*EXERCISE INSTRUCTIONS*: Which lines of the listing below contain the word "beside"? Return them.

*EXERCISE MATERIAL*:
.....

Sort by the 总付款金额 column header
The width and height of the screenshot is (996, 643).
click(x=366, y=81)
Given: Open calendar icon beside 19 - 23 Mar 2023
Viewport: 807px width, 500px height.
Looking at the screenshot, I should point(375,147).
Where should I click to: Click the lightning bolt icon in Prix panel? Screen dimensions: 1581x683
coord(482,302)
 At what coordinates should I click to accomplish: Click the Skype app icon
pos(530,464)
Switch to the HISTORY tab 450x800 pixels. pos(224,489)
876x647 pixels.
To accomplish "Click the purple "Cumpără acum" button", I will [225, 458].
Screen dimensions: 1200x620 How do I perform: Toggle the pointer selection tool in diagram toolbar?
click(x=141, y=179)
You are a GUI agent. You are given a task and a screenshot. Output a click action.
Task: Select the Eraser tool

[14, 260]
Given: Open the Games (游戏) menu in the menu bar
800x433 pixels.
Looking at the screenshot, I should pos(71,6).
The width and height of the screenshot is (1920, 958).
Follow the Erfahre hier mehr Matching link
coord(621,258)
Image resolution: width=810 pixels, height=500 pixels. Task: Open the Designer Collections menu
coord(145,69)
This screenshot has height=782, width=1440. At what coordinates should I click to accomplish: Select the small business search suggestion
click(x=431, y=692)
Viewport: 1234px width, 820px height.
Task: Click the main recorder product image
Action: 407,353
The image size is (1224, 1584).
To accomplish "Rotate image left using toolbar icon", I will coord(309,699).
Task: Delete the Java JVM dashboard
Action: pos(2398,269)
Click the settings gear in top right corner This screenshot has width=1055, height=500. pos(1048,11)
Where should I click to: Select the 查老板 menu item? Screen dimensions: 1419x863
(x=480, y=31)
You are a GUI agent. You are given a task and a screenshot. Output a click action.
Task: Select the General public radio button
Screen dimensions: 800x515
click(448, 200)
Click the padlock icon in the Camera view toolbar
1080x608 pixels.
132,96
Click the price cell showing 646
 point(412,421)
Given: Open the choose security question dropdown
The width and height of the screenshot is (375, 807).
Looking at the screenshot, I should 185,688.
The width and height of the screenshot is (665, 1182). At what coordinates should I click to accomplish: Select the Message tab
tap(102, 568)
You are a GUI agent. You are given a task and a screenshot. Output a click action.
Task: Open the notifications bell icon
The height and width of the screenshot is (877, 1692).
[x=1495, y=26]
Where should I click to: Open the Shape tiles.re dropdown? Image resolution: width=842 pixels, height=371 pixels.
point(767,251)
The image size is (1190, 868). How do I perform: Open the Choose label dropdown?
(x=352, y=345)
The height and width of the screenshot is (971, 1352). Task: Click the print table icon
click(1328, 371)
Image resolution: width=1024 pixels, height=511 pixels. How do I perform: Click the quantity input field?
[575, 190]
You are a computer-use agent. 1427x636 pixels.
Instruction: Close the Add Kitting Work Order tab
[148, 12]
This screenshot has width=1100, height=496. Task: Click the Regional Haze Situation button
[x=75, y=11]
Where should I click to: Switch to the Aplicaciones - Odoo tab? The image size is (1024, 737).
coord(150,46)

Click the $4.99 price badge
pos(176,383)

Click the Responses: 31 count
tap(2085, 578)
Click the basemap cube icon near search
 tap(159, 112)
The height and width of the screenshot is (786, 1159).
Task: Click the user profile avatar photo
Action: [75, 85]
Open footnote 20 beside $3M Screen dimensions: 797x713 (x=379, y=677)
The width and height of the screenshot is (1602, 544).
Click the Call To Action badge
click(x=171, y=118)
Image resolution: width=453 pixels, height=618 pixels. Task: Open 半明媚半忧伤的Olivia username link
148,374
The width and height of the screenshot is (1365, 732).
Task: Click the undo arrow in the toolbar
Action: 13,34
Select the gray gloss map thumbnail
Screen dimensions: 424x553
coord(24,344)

.....

*OUTPUT*:
Given: Open calendar icon beside 19 - 23 Mar 2023
Open footnote 20 beside $3M Screen dimensions: 797x713 (x=379, y=677)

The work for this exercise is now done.